The Giant Chalk Dudleya – Dudleya brittonii

dudleya brittonii

Written ByJen Greene

Posted: April 10, 2024
When you see one of these growing well in someone’s garden, positioned beautifully with a giant chalky white rosette in contrast against some sprays of brilliantly colored sedum or sedeveria, it’s hard not to fall in love with them. And by hard, I mean impossible. When I’ve seen these grown well, I practically drool on them because they’re so incredible to see. Cool winter temperatures will tint the leaves a brilliant red, while milder conditions year-round lead to an almost pristine, powdery-white plant through springtime.
dudleya brittonii

My first Dudleya brittonii, June 2023

2023 had a particularly long and wet spring, so all my Dudleya looked amazing well into early summer.

Dudleya brittonii in habitat

These are very very similar to Dudleya pulverulenta, a species that’s found close to me here in San Diego. A major difference between the two is that D. brittonii is found almost exclusively in Baja California, and gets much larger. If you’re in the US and you see a chalky white plant on a cliffside, it’s almost guaranteed to be a D. pulverulenta and not a brittonii. It switches to D. brittonii right around Tijuana, although to the casual observer, it’s impossible to tell the difference. 

The brittonii supposedly tolerates cultivation better than the US cousin, but both species do not do well when transplanted. In particular, poached plants rarely thrive, so make an effort to ask about your plants’ origins when selecting your Dudleya

Poaching 

As a genus, these are a harder plant to grow in cultivation compared to many other succulents. They also take years to reach appreciable size, and the powdery white coating on the leaves is a characteristic that seems to draw poaching and desperate plant collectors like flies to feces.
##########
§ Problems to work on
1/ According to the post on the giant chalk dudleya, where is Dudleya brittonii found almost exclusively?
2/ Reproduce the passage of the post on the giant chalk dudleya that begins at the words "The Giant Chalk" and ends after "into early summer.".
3/ Extend the post on the giant chalk dudleya beyond its final sentence.
##########
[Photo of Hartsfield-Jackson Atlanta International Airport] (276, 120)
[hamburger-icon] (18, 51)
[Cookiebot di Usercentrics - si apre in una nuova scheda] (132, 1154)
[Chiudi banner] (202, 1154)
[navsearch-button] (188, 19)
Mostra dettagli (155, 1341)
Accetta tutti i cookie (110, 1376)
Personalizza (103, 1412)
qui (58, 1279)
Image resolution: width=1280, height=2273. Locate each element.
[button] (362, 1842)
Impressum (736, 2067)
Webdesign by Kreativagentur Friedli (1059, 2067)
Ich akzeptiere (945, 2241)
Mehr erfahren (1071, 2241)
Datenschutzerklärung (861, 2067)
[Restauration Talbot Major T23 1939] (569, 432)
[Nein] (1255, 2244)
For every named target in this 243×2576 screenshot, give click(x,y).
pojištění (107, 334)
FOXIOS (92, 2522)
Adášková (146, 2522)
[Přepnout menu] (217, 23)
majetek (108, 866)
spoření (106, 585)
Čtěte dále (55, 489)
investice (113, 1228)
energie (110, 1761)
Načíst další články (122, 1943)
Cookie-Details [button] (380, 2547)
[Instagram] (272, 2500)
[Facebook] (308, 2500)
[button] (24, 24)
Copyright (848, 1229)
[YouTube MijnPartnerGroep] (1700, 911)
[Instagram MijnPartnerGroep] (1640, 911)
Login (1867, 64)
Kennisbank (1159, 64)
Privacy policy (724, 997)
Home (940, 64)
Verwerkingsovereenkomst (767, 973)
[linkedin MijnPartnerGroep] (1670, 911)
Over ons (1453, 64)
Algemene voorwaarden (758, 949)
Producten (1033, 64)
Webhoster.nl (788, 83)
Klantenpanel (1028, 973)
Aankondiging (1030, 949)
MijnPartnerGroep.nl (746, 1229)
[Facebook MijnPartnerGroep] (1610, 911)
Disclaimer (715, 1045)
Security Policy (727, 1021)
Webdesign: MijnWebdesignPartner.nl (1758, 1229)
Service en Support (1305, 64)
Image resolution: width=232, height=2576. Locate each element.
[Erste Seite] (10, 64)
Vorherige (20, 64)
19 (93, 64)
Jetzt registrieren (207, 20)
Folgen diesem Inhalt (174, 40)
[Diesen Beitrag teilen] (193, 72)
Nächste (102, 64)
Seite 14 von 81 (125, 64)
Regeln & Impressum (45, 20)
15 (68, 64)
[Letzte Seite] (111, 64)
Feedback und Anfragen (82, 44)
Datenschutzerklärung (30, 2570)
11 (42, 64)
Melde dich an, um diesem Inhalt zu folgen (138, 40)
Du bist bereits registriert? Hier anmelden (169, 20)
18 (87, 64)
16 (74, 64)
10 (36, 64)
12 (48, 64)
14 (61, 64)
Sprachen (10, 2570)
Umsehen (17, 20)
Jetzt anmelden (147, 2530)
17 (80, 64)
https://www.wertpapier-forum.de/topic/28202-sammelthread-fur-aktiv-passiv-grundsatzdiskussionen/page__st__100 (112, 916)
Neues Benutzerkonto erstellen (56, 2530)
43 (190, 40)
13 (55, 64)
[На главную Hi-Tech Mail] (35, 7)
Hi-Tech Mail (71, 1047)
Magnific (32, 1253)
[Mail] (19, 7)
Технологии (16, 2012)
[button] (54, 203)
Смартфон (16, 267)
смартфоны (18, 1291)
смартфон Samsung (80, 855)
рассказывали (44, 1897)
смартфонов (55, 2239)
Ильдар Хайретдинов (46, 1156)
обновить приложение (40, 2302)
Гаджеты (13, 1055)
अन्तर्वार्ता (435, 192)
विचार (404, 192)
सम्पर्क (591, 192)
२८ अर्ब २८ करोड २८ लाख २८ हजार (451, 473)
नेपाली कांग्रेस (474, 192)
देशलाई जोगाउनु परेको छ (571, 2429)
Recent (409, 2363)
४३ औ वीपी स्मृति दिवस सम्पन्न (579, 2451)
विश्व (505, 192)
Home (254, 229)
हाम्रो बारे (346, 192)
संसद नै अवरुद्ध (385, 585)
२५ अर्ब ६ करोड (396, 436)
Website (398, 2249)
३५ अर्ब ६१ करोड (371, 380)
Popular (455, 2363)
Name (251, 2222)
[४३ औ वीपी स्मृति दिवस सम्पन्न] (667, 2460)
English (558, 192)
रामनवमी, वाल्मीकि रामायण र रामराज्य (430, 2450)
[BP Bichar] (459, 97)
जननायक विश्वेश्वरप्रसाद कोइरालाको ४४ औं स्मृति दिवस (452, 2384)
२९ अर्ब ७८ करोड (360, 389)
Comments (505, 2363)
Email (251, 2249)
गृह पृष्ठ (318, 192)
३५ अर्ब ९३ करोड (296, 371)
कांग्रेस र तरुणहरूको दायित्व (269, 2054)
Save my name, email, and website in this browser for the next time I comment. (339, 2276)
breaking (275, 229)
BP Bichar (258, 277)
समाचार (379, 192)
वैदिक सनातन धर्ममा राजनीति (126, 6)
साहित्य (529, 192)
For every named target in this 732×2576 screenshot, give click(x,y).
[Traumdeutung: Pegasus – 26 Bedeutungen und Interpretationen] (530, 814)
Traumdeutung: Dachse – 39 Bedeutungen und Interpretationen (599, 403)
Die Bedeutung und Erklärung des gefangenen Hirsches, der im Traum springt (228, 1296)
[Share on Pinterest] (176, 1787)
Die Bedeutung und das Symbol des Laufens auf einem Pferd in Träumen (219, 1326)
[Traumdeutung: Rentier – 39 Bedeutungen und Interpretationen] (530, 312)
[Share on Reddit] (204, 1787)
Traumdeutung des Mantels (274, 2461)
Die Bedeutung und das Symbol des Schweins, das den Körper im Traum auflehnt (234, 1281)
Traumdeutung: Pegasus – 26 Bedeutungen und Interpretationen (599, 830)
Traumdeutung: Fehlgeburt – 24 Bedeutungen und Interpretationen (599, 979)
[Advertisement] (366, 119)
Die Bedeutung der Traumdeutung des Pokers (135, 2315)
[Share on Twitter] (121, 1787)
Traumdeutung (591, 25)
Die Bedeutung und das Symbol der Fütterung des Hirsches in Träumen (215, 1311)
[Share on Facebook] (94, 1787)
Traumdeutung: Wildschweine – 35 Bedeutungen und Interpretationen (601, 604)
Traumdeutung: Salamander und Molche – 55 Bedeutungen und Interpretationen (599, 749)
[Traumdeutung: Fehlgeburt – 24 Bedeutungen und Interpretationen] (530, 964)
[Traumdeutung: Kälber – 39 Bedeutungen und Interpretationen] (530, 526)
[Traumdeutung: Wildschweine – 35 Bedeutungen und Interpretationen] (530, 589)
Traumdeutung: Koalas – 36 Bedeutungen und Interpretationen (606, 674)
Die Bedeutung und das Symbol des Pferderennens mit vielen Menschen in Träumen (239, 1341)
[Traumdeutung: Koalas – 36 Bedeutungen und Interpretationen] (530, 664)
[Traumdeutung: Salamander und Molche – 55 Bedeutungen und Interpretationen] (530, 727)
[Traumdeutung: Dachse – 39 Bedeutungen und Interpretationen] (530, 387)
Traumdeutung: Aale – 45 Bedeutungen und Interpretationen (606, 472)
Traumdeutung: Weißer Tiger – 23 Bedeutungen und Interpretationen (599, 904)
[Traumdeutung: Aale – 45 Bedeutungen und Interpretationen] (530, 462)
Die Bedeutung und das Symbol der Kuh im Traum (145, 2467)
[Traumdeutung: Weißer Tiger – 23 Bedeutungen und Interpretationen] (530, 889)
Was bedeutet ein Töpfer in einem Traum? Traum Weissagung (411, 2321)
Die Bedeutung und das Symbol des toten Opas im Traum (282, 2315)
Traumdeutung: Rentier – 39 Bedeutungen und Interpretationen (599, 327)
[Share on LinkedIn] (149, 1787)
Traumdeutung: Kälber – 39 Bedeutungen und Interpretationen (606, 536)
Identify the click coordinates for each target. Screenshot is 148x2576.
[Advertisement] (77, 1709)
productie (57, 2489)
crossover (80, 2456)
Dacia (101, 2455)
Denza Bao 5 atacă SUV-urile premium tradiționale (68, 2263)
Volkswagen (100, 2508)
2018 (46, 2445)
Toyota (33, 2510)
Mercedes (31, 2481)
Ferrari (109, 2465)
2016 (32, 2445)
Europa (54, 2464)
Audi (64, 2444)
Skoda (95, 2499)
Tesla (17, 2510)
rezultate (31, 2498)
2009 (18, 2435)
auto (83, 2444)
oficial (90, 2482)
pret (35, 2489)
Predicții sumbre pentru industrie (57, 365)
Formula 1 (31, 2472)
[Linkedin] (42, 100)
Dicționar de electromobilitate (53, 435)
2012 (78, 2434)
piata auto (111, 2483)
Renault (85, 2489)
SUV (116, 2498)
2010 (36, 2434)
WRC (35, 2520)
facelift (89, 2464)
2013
##########
§ Answers for the tasks
1/ Baja California.

2/
The Giant Chalk Dudleya – Dudleya brittonii

dudleya brittonii

Written ByJen Greene

Posted: April 10, 2024
When you see one of these growing well in someone’s garden, positioned beautifully with a giant chalky white rosette in contrast against some sprays of brilliantly colored sedum or sedeveria, it’s hard not to fall in love with them. And by hard, I mean impossible. When I’ve seen these grown well, I practically drool on them because they’re so incredible to see. Cool winter temperatures will tint the leaves a brilliant red, while milder conditions year-round lead to an almost pristine, powdery-white plant through springtime.
dudleya brittonii

My first Dudleya brittonii, June 2023

2023 had a particularly long and wet spring, so all my Dudleya looked amazing well into early summer.

3/
In California, it’s illegal to poach Dudleyas no matter the species, and even if it weren’t – it’d still be deplorable. They can seem locally abundant on their cliffsides, thanks in part to their prolific blooming and seed production, but their habitat is increasingly threatened by human development. When you see one in habitat, admire it, but leave it be. 

Cultivation

As with Dudleya pachyphytum, these are seasonal growers. When evaluating your plants, consider the time of year and seasonal conditions before deciding one is struggling.

Their growing season starts in winter, typically in December, and wraps up by early summer. In habitat, they receive plentiful winter rain and little to no moisture in summer, and they’ve evolved beautifully to cope with these extremes. 

The powdery white farina protects the leaves from the sun’s intensity, especially in summer. Unlike its cousin Dudleya pulverulenta, these accept some summertime watering. Growers by the coast supposedly can keep them looking beautiful year-round, but I’ve never had such luck. 

dudleya brittonii

My first Dudleya brittonii showing the typical battered and sad appearance for the time of year – November, 2022 

Potting your Dudleya brittonii

If you’re lucky enough to live on the Pacific coast, and don’t get winter temperatures below 20F, you can plop these beauties right in the ground. They’ll do best with well-draining soil, on at least a small slope, and ideally have them situated where they get shade in summer. 

Even if you’re not by the coast, if you’re somewhere that doesn’t get much in the way of summer rains, you can still successfully grow them in the ground. Just be aware you’re more likely to see them go dormant in summer, die back a bit, and look a bit ratty. That’s okay! Plant some summer growers around them, and get some seasonal variety with no effort.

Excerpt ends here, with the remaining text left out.